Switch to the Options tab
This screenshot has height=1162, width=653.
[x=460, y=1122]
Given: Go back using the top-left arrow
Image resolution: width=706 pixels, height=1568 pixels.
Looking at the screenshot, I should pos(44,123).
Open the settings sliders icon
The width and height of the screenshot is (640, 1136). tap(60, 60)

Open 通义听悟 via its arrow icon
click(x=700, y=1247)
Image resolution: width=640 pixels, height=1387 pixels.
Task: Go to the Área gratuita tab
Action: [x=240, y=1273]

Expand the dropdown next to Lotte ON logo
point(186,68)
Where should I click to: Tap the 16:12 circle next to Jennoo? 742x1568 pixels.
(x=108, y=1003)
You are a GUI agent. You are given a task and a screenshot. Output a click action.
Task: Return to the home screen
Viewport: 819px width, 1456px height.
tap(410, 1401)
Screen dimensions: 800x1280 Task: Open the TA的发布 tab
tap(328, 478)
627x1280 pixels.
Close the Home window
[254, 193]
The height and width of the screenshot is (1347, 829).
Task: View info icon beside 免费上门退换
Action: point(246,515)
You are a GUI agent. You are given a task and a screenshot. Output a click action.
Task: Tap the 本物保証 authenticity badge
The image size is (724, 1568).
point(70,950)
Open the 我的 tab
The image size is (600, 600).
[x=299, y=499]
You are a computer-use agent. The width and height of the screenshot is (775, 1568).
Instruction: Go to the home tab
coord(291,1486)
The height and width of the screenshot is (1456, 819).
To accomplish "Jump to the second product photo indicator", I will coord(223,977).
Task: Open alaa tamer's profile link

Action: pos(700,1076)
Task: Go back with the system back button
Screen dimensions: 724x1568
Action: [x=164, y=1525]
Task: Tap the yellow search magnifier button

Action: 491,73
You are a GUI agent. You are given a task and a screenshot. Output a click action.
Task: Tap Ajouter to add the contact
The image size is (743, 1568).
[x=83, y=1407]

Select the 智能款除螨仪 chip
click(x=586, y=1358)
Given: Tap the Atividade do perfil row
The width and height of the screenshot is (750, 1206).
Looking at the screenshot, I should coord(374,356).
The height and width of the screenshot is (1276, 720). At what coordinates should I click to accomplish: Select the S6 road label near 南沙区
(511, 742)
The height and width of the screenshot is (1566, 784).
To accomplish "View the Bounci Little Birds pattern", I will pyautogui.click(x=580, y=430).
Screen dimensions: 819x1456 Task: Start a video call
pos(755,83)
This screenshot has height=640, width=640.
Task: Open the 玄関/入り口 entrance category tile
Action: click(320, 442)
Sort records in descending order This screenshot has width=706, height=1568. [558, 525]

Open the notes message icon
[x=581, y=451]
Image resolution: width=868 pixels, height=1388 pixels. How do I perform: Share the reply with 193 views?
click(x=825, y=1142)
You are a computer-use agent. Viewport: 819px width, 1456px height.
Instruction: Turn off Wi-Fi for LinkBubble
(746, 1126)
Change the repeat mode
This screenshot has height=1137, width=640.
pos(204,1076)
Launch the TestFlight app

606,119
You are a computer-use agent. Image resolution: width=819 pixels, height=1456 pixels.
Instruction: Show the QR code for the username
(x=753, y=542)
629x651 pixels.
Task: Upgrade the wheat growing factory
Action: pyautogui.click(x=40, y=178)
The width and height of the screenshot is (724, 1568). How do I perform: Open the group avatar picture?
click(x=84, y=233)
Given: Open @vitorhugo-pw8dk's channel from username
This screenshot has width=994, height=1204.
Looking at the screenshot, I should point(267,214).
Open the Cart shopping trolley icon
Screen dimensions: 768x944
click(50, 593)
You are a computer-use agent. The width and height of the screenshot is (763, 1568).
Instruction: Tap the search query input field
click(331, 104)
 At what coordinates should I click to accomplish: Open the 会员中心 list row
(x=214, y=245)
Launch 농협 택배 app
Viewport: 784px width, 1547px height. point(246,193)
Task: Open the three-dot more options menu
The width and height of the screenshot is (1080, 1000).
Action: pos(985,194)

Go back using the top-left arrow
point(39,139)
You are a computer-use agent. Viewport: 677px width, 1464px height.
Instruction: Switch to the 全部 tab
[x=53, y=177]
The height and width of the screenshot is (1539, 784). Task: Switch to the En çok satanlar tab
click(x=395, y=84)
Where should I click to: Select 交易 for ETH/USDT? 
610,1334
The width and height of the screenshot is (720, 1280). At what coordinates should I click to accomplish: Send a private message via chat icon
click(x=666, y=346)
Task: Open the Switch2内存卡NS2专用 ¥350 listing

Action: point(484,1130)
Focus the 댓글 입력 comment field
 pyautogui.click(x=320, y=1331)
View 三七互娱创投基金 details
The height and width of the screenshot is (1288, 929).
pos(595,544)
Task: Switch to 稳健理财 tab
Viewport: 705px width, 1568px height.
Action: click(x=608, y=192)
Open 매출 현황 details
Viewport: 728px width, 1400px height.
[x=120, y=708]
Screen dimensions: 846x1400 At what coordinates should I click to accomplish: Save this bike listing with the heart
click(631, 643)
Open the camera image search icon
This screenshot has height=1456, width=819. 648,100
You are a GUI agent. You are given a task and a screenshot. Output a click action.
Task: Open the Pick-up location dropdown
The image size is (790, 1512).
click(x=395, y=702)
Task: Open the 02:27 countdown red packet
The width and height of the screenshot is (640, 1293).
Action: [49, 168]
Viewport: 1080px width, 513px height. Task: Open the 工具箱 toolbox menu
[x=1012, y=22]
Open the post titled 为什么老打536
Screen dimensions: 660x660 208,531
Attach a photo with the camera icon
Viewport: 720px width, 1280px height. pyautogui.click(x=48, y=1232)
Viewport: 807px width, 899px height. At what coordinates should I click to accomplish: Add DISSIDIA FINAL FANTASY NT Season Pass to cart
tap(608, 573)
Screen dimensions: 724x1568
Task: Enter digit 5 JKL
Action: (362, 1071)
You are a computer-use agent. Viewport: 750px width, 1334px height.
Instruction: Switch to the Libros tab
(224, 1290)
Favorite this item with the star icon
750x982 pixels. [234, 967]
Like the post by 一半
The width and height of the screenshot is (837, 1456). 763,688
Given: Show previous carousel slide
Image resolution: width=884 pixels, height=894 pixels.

------------------------

» Short task
Pick out every line in the items above that contains the word "message" and copy each one as it appears.

» Exercise response
Open the notes message icon
The width and height of the screenshot is (720, 1280). At what coordinates should I click to accomplish: Send a private message via chat icon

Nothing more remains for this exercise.